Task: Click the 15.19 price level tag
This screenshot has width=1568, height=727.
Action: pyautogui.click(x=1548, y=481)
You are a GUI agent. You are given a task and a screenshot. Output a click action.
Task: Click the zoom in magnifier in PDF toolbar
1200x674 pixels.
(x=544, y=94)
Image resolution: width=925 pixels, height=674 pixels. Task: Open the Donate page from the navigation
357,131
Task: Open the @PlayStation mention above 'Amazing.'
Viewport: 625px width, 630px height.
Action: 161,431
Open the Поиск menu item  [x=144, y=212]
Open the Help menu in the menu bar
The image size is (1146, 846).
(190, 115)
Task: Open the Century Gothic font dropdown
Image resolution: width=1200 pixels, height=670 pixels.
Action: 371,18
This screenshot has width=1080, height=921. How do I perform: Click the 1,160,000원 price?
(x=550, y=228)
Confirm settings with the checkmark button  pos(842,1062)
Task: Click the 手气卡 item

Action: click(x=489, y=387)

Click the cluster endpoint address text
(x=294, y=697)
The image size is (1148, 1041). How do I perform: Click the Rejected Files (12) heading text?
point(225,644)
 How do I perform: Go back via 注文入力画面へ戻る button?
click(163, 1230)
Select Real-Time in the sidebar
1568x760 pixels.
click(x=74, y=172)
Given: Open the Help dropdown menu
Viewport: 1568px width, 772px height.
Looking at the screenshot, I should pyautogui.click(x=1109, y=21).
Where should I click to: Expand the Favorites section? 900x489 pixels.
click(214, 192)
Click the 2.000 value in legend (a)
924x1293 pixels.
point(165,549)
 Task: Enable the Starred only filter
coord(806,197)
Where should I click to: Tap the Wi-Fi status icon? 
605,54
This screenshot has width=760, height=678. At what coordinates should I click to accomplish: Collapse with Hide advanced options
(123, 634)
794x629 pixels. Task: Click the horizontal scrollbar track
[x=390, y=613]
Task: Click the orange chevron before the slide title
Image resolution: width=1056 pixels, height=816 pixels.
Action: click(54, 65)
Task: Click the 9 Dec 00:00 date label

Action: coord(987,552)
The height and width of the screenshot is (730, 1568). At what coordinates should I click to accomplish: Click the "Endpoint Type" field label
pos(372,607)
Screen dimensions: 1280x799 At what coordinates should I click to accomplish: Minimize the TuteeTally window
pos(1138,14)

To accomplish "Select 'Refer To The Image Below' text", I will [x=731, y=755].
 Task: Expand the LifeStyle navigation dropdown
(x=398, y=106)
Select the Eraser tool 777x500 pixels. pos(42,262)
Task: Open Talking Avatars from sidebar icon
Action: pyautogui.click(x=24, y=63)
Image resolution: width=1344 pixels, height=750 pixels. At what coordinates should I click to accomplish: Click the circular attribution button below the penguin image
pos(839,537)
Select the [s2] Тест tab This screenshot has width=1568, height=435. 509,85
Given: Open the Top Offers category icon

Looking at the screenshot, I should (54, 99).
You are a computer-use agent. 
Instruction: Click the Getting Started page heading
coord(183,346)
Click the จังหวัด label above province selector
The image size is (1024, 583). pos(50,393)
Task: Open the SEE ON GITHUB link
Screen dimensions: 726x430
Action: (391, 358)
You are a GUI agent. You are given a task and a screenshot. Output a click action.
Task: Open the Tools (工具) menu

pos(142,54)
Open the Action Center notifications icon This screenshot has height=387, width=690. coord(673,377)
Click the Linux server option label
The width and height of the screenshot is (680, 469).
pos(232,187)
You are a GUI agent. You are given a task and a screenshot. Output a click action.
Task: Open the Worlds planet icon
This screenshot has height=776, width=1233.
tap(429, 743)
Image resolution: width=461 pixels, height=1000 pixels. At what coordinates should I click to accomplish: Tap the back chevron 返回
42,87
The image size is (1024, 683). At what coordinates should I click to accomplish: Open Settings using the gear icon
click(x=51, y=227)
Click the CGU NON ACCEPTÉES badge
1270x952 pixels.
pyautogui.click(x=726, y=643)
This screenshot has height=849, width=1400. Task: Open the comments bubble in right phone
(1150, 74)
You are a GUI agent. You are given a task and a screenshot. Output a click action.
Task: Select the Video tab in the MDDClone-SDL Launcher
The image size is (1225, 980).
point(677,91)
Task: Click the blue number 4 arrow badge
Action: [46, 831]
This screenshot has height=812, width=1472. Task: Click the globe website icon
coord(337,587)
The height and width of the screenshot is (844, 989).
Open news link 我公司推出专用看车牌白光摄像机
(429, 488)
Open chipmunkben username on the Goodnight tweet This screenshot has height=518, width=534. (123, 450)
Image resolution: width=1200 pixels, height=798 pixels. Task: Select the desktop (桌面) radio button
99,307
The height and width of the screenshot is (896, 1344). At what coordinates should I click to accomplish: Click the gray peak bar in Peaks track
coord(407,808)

SET PROBLEM
Render every line of the items above as a numbered list, omitting any blank lines.

WRITTEN ANSWER
1. Task: Click the 15.19 price level tag
2. This screenshot has width=1568, height=727.
3. Action: pyautogui.click(x=1548, y=481)
4. You are a GUI agent. You are given a task and a screenshot. Output a click action.
5. Task: Click the zoom in magnifier in PDF toolbar
6. 1200x674 pixels.
7. (x=544, y=94)
8. Image resolution: width=925 pixels, height=674 pixels. Task: Open the Donate page from the navigation
9. 357,131
10. Task: Open the @PlayStation mention above 'Amazing.'
11. Viewport: 625px width, 630px height.
12. Action: 161,431
13. Open the Поиск menu item  [x=144, y=212]
14. Open the Help menu in the menu bar
15. The image size is (1146, 846).
16. (190, 115)
17. Task: Open the Century Gothic font dropdown
18. Image resolution: width=1200 pixels, height=670 pixels.
19. Action: 371,18
20. This screenshot has width=1080, height=921. How do I perform: Click the 1,160,000원 price?
21. (x=550, y=228)
22. Confirm settings with the checkmark button  pos(842,1062)
23. Task: Click the 手气卡 item
24. Action: click(x=489, y=387)
25. Click the cluster endpoint address text
26. (x=294, y=697)
27. The image size is (1148, 1041). How do I perform: Click the Rejected Files (12) heading text?
28. point(225,644)
29.  How do I perform: Go back via 注文入力画面へ戻る button?
30. click(163, 1230)
31. Select Real-Time in the sidebar
32. 1568x760 pixels.
33. click(x=74, y=172)
34. Given: Open the Help dropdown menu
35. Viewport: 1568px width, 772px height.
36. Looking at the screenshot, I should pyautogui.click(x=1109, y=21).
37. Where should I click to: Expand the Favorites section? 900x489 pixels.
38. click(214, 192)
39. Click the 2.000 value in legend (a)
40. 924x1293 pixels.
41. point(165,549)
42.  Task: Enable the Starred only filter
43. coord(806,197)
44. Where should I click to: Tap the Wi-Fi status icon? 
45. 605,54
46. This screenshot has width=760, height=678. At what coordinates should I click to accomplish: Collapse with Hide advanced options
47. (123, 634)
48. 794x629 pixels. Task: Click the horizontal scrollbar track
49. [x=390, y=613]
50. Task: Click the orange chevron before the slide title
51. Image resolution: width=1056 pixels, height=816 pixels.
52. Action: click(54, 65)
53. Task: Click the 9 Dec 00:00 date label
54. Action: coord(987,552)
55. The height and width of the screenshot is (730, 1568). At what coordinates should I click to accomplish: Click the "Endpoint Type" field label
56. pos(372,607)
57. Screen dimensions: 1280x799 At what coordinates should I click to accomplish: Minimize the TuteeTally window
58. pos(1138,14)
59. To accomplish "Select 'Refer To The Image Below' text", I will [x=731, y=755].
60.  Task: Expand the LifeStyle navigation dropdown
61. (x=398, y=106)
62. Select the Eraser tool 777x500 pixels. pos(42,262)
63. Task: Open Talking Avatars from sidebar icon
64. Action: pyautogui.click(x=24, y=63)
65. Image resolution: width=1344 pixels, height=750 pixels. At what coordinates should I click to accomplish: Click the circular attribution button below the penguin image
66. pos(839,537)
67. Select the [s2] Тест tab This screenshot has width=1568, height=435. 509,85
68. Given: Open the Top Offers category icon
69. Looking at the screenshot, I should (54, 99).
70. You are a computer-use agent. 
71. Instruction: Click the Getting Started page heading
72. coord(183,346)
73. Click the จังหวัด label above province selector
74. The image size is (1024, 583). pos(50,393)
75. Task: Open the SEE ON GITHUB link
76. Screen dimensions: 726x430
77. Action: (391, 358)
78. You are a GUI agent. You are given a task and a screenshot. Output a click action.
79. Task: Open the Tools (工具) menu
80. pos(142,54)
81. Open the Action Center notifications icon This screenshot has height=387, width=690. coord(673,377)
82. Click the Linux server option label
83. The width and height of the screenshot is (680, 469).
84. pos(232,187)
85. You are a GUI agent. You are given a task and a screenshot. Output a click action.
86. Task: Open the Worlds planet icon
87. This screenshot has height=776, width=1233.
88. tap(429, 743)
89. Image resolution: width=461 pixels, height=1000 pixels. At what coordinates should I click to accomplish: Tap the back chevron 返回
90. 42,87
91. The image size is (1024, 683). At what coordinates should I click to accomplish: Open Settings using the gear icon
92. click(x=51, y=227)
93. Click the CGU NON ACCEPTÉES badge
94. 1270x952 pixels.
95. pyautogui.click(x=726, y=643)
96. This screenshot has height=849, width=1400. Task: Open the comments bubble in right phone
97. (1150, 74)
98. You are a GUI agent. You are given a task and a screenshot. Output a click action.
99. Task: Select the Video tab in the MDDClone-SDL Launcher
100. The image size is (1225, 980).
101. point(677,91)
102. Task: Click the blue number 4 arrow badge
103. Action: [46, 831]
104. This screenshot has height=812, width=1472. Task: Click the globe website icon
105. coord(337,587)
106. The height and width of the screenshot is (844, 989).
107. Open news link 我公司推出专用看车牌白光摄像机
108. (429, 488)
109. Open chipmunkben username on the Goodnight tweet This screenshot has height=518, width=534. (123, 450)
110. Image resolution: width=1200 pixels, height=798 pixels. Task: Select the desktop (桌面) radio button
111. 99,307
112. The height and width of the screenshot is (896, 1344). At what coordinates should I click to accomplish: Click the gray peak bar in Peaks track
113. coord(407,808)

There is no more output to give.